Reuters Picture Library

Requirement

The Reuters Picture Library embarked on a digitisation strategy to make around 30% of the archive available for customer requests online. The archiving requires the images to be well documented; categorised by hierarchies, and include keywords to enable the searching and rapid retrieval of specific assets. Simultaneously, news feeds of around 1,000 images relating to news breaking stories are submitted to the news desk daily, and those that are appropriate for potential future sales are included in the archive.

With such a vast quantity of assets to catalogue a major obstacle has been the ability for Reuters’ editors to rapidly create hierarchies of terms and keywords. Whilst an internal workflow system existed picture editors were finding the system too inflexible for creating picture specific terms since it addressed more news feeds and text requirements. Duplication of terms, inconsistency and varying interpretation of terms and semantics across editorial content creation were also a major concern for Reuters. Furthermore as Reuters adhered to stringent IT security policies the solution had to function as a web application with secure access for the inclusion of external users. Once the content had been created and approved, it had to reside on a new picture library system to enable sales executives to retrieve assets from the archive to fulfil sales enquiries.

Delivery

Following on from consultation discussions with Reuters,we were able to define a clear requirements analysis outlining the following:

The creation of a customised polyhierachical thesaurus system with a workflow to facilitate the reviewing process of created terms and keywords
Creation of the thesaurus content by Phocuus Ltd’s editorial team
Ongoing collaboration with Reuters editorial team to refine the thesaurus

Modifications were made to the existing keyword and categories module of Phocuus to enable the creation of a polyhierachical thesaurus. Integration with the task manager module enabled editors to be assigned specific nodes and trees to develop. The workflow allows the project manager to define the approval order to enable the completed work to pass through the various channels for sign-off and progression to the next stage of the workflow.

Once signed off the node is released as read-only to enable other users to view, share, and copy that category resulting in a related polyhierachy. Since each node is associated with its originator the system allows updates, amends and additions to the hierarchies to be shared with other users.

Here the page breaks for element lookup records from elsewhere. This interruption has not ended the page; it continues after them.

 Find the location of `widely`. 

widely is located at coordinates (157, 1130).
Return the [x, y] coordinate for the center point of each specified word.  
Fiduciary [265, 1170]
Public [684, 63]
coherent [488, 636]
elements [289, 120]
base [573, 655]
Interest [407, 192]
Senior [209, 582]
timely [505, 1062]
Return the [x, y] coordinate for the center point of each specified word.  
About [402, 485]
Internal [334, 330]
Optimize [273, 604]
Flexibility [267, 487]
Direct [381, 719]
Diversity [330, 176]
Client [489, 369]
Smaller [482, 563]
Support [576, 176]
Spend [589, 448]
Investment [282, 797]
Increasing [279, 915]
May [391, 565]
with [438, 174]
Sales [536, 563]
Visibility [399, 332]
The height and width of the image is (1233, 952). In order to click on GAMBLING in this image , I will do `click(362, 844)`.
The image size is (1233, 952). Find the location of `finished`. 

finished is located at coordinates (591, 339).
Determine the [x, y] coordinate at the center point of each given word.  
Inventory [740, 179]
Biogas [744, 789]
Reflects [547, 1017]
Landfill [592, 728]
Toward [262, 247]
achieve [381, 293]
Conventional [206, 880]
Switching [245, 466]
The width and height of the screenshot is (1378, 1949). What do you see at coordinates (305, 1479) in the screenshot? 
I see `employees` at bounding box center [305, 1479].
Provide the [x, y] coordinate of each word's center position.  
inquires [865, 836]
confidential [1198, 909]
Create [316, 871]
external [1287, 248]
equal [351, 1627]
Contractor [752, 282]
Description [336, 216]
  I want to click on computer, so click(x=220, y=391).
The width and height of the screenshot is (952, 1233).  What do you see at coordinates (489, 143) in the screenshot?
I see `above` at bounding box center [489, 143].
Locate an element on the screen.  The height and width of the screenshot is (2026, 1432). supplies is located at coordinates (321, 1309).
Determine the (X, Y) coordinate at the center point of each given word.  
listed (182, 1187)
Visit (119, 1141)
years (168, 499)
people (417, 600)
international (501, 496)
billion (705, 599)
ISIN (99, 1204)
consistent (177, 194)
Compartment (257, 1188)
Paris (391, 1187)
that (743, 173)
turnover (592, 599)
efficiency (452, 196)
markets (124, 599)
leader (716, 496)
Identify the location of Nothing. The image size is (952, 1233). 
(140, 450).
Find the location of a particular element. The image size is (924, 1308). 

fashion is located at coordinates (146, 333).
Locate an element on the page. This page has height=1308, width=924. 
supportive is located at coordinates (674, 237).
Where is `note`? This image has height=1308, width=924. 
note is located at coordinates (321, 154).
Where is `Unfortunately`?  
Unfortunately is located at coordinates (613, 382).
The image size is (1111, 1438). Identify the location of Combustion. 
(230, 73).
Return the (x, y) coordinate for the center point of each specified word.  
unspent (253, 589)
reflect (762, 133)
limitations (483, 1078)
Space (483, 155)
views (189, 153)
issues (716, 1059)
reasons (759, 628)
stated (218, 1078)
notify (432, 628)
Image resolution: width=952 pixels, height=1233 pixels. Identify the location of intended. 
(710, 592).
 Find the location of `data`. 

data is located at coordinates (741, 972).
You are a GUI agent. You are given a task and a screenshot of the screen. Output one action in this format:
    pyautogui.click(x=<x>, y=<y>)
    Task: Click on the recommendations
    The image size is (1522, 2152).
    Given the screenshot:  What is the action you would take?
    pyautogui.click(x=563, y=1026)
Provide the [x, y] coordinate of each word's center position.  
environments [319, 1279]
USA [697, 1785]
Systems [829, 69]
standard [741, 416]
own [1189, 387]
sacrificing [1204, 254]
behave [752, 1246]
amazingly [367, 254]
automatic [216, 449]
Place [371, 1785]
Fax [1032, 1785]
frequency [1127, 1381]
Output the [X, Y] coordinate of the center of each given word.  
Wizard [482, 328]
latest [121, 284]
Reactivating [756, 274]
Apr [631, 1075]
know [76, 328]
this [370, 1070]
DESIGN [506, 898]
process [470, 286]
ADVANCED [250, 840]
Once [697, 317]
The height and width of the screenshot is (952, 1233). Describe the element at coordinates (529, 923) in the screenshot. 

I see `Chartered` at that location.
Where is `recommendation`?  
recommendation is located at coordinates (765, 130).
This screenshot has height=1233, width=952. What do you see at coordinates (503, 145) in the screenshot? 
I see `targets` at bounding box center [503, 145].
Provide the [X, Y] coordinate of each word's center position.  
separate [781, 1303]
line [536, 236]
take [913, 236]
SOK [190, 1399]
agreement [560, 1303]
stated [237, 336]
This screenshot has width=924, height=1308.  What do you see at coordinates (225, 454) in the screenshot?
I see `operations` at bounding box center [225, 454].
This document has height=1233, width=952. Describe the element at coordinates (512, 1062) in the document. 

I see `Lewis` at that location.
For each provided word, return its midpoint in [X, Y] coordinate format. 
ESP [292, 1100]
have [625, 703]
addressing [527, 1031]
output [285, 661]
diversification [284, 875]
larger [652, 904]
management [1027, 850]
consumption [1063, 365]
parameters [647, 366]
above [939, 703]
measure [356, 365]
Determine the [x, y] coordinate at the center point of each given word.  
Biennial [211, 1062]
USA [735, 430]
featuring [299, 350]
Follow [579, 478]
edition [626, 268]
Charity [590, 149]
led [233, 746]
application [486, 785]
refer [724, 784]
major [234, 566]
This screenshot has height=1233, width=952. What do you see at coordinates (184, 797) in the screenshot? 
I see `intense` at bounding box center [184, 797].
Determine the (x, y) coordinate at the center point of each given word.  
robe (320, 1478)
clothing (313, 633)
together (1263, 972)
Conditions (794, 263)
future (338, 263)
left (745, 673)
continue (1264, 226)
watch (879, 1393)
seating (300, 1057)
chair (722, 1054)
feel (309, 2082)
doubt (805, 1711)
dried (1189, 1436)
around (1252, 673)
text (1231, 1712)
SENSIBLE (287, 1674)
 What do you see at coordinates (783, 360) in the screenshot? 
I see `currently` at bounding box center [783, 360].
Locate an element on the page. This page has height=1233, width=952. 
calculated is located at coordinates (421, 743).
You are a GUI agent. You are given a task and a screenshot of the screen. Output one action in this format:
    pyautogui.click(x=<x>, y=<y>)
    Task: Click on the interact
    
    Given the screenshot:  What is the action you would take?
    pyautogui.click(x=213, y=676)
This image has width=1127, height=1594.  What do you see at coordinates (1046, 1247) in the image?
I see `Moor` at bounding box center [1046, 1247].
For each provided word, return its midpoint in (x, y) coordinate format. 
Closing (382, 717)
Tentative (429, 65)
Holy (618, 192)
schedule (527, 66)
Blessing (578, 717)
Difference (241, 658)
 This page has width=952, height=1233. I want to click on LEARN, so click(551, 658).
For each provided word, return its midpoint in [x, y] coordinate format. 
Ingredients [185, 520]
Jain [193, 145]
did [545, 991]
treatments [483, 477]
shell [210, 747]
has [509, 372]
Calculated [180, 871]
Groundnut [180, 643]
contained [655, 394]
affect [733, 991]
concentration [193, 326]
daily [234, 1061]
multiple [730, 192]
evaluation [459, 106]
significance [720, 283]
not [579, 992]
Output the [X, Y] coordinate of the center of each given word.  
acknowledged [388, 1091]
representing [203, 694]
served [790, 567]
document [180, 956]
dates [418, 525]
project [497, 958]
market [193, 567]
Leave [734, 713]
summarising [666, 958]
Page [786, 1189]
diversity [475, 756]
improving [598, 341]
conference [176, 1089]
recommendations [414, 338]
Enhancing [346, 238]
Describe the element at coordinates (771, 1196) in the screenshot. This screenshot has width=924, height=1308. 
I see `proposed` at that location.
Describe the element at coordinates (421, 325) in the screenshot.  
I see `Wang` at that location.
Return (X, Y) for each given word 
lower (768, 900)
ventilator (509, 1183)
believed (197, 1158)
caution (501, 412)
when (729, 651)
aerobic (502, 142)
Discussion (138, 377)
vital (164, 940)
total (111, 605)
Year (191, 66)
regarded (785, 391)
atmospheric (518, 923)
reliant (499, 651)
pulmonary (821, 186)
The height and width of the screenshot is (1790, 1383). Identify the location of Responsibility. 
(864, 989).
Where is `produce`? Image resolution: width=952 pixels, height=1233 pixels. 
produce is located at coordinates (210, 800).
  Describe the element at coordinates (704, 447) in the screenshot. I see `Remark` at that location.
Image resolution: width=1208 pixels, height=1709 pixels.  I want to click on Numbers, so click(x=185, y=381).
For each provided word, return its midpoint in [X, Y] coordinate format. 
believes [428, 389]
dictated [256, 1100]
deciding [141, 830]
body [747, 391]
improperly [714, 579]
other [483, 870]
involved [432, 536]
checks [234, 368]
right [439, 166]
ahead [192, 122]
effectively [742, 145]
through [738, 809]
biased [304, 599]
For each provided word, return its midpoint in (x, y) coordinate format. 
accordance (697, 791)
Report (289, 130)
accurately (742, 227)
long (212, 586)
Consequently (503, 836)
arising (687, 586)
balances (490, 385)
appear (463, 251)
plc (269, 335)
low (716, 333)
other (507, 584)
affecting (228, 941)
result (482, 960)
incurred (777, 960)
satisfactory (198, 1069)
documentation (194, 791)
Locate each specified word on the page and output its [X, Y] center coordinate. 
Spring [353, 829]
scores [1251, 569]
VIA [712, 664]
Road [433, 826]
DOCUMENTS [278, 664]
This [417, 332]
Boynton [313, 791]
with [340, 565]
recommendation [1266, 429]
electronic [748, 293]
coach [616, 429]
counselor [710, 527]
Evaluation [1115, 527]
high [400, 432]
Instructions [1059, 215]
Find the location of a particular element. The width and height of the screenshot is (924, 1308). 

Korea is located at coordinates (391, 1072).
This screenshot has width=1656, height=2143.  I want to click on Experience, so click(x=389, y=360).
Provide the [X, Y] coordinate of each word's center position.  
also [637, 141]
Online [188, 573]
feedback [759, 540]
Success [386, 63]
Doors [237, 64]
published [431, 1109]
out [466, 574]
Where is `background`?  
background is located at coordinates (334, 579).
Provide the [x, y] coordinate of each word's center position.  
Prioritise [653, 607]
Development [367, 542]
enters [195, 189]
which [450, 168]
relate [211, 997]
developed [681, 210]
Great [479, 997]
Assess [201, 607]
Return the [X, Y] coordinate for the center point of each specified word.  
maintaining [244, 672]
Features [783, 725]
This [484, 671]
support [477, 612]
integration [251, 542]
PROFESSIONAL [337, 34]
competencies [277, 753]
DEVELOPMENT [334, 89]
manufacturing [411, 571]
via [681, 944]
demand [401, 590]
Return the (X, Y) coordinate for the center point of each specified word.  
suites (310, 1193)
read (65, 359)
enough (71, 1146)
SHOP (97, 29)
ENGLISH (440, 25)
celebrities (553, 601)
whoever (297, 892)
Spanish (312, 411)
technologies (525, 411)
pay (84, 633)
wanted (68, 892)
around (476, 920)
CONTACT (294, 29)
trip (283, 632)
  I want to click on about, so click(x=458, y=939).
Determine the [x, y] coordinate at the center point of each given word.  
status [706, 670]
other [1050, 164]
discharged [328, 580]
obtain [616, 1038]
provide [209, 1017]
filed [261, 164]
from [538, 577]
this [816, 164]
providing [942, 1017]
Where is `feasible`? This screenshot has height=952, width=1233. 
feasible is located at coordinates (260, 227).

A comments facility enables an editor sharing users terms to make suggestions and flag if they feel the terms are inappropriate, which submits an email to the project manager to review and assess the information. Comprehensive searching facilities enabled editors to search to find existing terms for using in their tree construction and so reduce the need for duplication.

Once an approved node was returned to the editor, they could progress to the next phase of the content creation, the generation of keywords, gerunds, plurals and Americanised terms.Since the refining process is continual the workflow functions can be re-assigned to different stages of the workflow and different editors. The audit trail enables the senior editor or project manager to trace back the different terms and hierarchies and review the comments provided.

Due to Reuters’ strict IT policy there were concerns for the direct integration of a third party application. As a result the data structure facility, which could generate XML, CSV and text file output enabled the required data to be generated from the system. Since the data structures created within Phocuus mirror that of the new Reuters picture library system the migration to the new system of the content was a relatively smooth process.

Phocuus continues to be in use by Reuters and Phocuus Ltd continues to provide an ongoing support service for the upkeep of the application and the ongoing refinement of terms for inclusion in the new picture library system. We are also in discussions with Reuters for phase 2 developments, which will culminate in the data mining of captions created for an image, from which keywords and hierarchies could be automatically created for assigning to the images and re-importing to the system utilising IPTC.